CVS Health hiked its dividend, tightened its 2016 earnings forecast and repeated its message of patience, as the nation's second largest drugstore chain laid out its growth expectations on Wednesday.
Acquisitions and other business gains will help boost revenue next year, but it will take a few months for some of that to trickle down to the bottom line, and CVS Health leaders said at the company's annual analyst meeting in New York that earnings growth will pick up more in the second half of 2016.
In August, the company closed a more than $10-billion deal to buy the pharmaceutical distributor Omnicare. That deal gives CVS Health national reach in dispensing prescription drugs to assisted living and skilled nursing homes among other care providers. The company expects Omnicare to add about 20 cents to adjusted earnings per share in 2016.
CVS Health also said Wednesday that it had closed its acquisition of retail giant Target Corp.'s in-store pharmacies and clinics, a $1.9 billion deal it had announced in June. CVS Health will integrate and rebrand Target's more than 1,660 pharmacies and approximately 80 clinics over the next six to eight months.
Overall, the company expects 2016 adjusted earnings to range between $5.73 and $5.88 per share. That compares to an initial guidance range that started at $5.68 per share and underwhelmed investors after the company laid it out in October.
Analysts currently expect, on average, earnings of $5.82 per share, according to FactSet.
CVS Health outlined for analysts on Wednesday how business gains and external factors like an increase in the number of people covered by health insurance will help its future growth. CEO Larry Merlo also noted in a webcast of the presentation that a "silver tsunami" of aging U.S. residents also will bring in more business. The number of people age 65 and older is expected to grow from 47.8 million in 2015 to 65.9 million in 2025.
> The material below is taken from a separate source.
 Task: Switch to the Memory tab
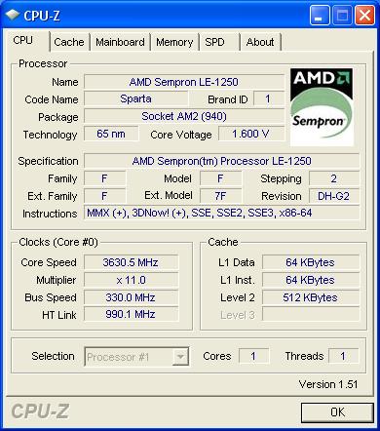click(174, 42)
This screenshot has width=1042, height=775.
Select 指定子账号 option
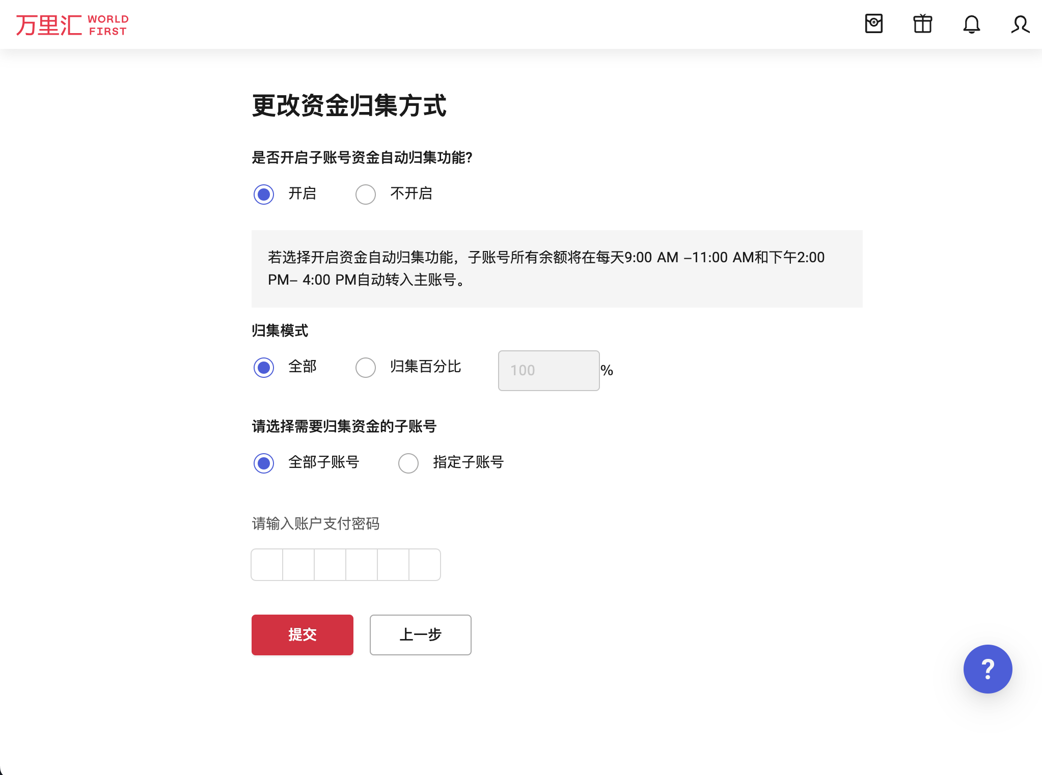tap(408, 463)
CVS Health runs about 7,900 retail drugstores but draws most of its revenue from its pharmacy benefits management business, which operates prescription drug plans for customers like insurers and employers. The Woonsocket, Rhode Island, company also operates more than 1,000 walk-in clinics in its stores and has been has been polishing its image as a health care services provider while competitors like Wal-Mart, other drugstore chains and grocers do the same thing.
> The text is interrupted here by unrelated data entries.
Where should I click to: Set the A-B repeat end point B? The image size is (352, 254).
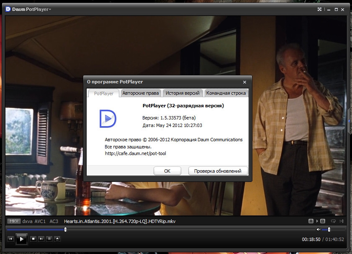323,221
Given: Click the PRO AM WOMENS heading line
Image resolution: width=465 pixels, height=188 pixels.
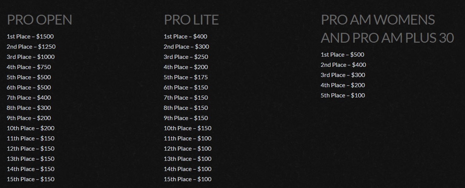Looking at the screenshot, I should tap(378, 20).
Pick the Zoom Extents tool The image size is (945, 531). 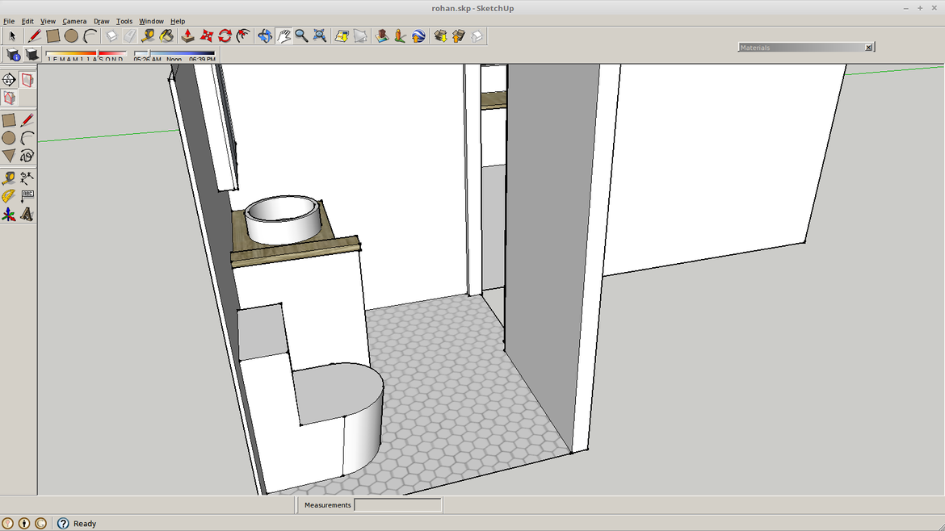tap(320, 36)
"We remain very optimistic about the opportunities that the evolving health care market is creating for CVS Health," CVS CEO Larry Merlo said in a statement from the company.
CVS Health said its revised forecast represents growth of 11.25 per cent to 14.25 per cent based on its forecast for this year, which it reaffirmed at a range of $5.14 to $5.18 per share.
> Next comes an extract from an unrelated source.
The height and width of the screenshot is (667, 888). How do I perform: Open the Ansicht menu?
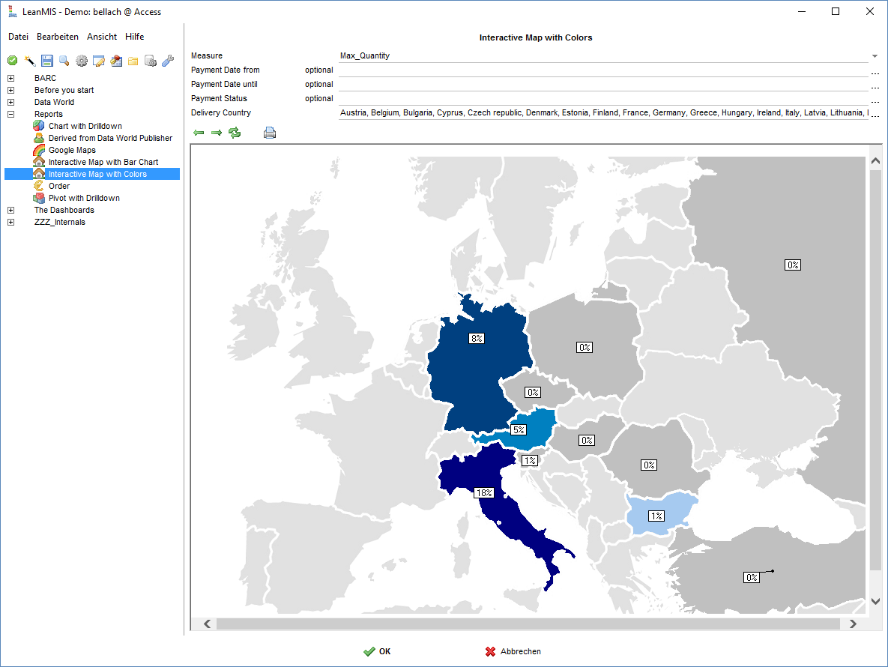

CVS Health Corp. also said Wednesday that it will now pay shareholders starting in February a quarterly cash dividend of 42.5 cents per share, up from 35 cents. That adds up to an annual dividend of $1.70 per share. It also bumps the yield, which measures annual payouts against the stock price, to 1.8 per cent from 1.5 per cent based on Tuesday's closing price of $92.59.
Company shares climbed 3.5 per cent, or $3.23, to $95.82 in midday trading Wednesday, while broader indexes rose slightly. The stock reached an all-time high of $113.65 in July, but the share price slumped below $100 after the company announced in October its initial outlook and third-quarter earnings that missed analyst expectations.